I don’t believe the data supports the authors’ conclusions definitively, it hints that there might be something there, but that’s all. It also is very important to point out that this does not cover audio that’s been UPsampled to 88.2kHz, which I think would have been an essential cross-test as the output conversion of their hardware may simply be better at 88.2kHz.
It’s also very important to note that frequency domain operations will get the same benefits in terms of frequency resolution using upsampling alone - you do not need the source to be sampled at the higher resolution at all, if you’re concerned with frequencies in the audio band only.
In fact, in some other studies (I don’t have references handy, I studied this back in uni) the addition of ultrasonic frequencies from higher sample rates actually made the recorded audio perceptibly worse because they affected the amplification and reproduction equipment unfavourably (stealing energy in the high frequencies from audio content, in some cases).
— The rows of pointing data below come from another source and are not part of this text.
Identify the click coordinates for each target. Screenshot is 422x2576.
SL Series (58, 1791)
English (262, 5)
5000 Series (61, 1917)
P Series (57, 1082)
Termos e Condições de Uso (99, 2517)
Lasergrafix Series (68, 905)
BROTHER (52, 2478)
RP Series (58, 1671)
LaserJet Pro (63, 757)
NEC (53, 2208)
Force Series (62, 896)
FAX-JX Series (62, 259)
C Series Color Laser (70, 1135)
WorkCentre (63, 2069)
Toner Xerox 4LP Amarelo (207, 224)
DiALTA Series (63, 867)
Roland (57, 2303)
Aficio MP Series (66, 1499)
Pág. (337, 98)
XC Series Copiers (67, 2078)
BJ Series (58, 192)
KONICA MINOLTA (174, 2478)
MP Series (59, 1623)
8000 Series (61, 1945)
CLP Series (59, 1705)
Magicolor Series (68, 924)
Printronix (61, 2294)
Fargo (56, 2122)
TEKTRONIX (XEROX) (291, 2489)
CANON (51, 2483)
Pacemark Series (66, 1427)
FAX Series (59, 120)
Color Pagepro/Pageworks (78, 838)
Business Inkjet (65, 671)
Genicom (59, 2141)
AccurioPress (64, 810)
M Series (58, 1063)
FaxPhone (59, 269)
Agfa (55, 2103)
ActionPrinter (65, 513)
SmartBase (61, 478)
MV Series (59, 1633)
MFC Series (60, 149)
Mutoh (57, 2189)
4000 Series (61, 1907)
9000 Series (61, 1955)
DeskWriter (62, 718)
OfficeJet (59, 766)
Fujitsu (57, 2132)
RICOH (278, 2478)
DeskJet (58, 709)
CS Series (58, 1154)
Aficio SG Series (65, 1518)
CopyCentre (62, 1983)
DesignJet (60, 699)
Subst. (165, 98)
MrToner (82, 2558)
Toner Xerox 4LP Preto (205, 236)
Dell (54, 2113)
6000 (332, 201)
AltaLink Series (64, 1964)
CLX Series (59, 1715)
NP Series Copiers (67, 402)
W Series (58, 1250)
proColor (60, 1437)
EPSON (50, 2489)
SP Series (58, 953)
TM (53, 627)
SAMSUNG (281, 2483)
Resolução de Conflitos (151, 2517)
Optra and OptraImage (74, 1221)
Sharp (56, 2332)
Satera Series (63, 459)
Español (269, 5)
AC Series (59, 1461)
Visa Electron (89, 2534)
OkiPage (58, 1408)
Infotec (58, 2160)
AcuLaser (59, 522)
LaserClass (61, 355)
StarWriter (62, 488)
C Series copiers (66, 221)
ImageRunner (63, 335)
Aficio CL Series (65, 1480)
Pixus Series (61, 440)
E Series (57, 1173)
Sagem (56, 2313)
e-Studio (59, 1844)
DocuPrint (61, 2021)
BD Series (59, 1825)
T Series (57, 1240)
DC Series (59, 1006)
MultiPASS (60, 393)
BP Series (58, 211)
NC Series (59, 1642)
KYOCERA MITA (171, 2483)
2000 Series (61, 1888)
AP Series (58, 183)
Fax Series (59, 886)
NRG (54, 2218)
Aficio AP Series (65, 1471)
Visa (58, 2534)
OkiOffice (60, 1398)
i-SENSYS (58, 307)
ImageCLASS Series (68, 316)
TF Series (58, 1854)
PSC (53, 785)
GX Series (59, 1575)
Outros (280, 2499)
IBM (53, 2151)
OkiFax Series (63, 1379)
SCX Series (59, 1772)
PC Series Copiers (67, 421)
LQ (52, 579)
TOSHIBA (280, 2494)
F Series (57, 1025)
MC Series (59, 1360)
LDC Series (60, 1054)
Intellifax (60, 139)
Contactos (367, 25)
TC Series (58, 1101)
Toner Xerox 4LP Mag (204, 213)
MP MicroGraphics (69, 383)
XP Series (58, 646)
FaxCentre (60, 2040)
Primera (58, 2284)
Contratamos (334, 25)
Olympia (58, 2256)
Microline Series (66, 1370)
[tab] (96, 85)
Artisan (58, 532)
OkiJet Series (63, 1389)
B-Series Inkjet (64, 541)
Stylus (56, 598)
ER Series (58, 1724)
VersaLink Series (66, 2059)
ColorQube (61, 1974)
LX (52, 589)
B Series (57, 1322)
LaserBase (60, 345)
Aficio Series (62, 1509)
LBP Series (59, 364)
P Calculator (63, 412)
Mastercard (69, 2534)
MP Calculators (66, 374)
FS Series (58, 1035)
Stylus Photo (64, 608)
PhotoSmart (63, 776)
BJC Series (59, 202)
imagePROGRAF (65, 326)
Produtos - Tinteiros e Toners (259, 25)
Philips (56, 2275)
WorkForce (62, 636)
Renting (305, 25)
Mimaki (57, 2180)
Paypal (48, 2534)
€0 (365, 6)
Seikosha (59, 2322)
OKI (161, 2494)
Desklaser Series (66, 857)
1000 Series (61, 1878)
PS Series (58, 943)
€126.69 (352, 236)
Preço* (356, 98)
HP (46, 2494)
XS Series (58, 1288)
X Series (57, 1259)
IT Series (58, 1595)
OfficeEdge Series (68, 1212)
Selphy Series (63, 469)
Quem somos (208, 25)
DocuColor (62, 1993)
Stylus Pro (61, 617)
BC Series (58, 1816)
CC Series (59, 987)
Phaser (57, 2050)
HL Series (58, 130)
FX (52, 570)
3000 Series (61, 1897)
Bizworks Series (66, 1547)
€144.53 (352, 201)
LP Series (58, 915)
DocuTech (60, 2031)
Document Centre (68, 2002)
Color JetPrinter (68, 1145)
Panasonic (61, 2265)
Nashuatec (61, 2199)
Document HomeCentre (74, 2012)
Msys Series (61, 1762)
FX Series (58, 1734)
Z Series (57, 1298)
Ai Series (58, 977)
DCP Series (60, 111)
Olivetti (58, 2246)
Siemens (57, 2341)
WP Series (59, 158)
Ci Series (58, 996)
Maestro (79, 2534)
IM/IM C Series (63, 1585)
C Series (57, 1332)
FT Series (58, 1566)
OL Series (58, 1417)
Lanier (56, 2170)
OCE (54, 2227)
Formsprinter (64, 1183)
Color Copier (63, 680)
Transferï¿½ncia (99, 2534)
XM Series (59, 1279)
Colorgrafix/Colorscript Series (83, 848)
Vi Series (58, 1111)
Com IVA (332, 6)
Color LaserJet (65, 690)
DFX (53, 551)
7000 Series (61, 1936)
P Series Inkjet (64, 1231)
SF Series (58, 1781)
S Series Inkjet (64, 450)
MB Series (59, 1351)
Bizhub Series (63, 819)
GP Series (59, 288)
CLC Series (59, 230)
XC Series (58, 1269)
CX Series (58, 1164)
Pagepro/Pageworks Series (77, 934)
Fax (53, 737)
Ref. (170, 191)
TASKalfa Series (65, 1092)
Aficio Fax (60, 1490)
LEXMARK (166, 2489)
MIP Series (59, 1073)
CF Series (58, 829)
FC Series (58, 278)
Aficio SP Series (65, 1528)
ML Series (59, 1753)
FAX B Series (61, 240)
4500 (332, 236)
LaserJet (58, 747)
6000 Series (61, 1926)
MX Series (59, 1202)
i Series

Higher sample frequencies also suffer more unfavourably from clock jitter, which means that, again, they can end up sounding worse than music recorded at a lower sample rate (and clock jitter damage is irrecoverable).
Again, the evidence strongly suggests that the only benefit to running at 88.2kHz and above is if your particular equipment for some reason performs better at that setting (e.g it has poor antialiasing filters at lower sample rates) SoundOnSound discusses this in some detail (mentioning both upsampling and poor antialiasing filtration), or if you need content in the ultrasonic region (e.g. for restoration work where the ultrasonics can be useful frequencies for identifying and filtering out unwanted noise in the audio band). This can be a good reason to run at these rates, but it’s important to note that even in the best case situation only pros seem to be able to tell the difference, and even then it’s quite difficult and requires special listening conditions (and even then they seem to get it wrong more strongly than right!). So if you want to spend the CPU power and storage processing high bandwidth audio, go for it, just realize what you’re (likely not) getting in return.
This is definitely correct. 16 bits is fine for final master output (with proper dithering), but up to then the extra bits make a vastly more significant difference in the final quality than sample rate.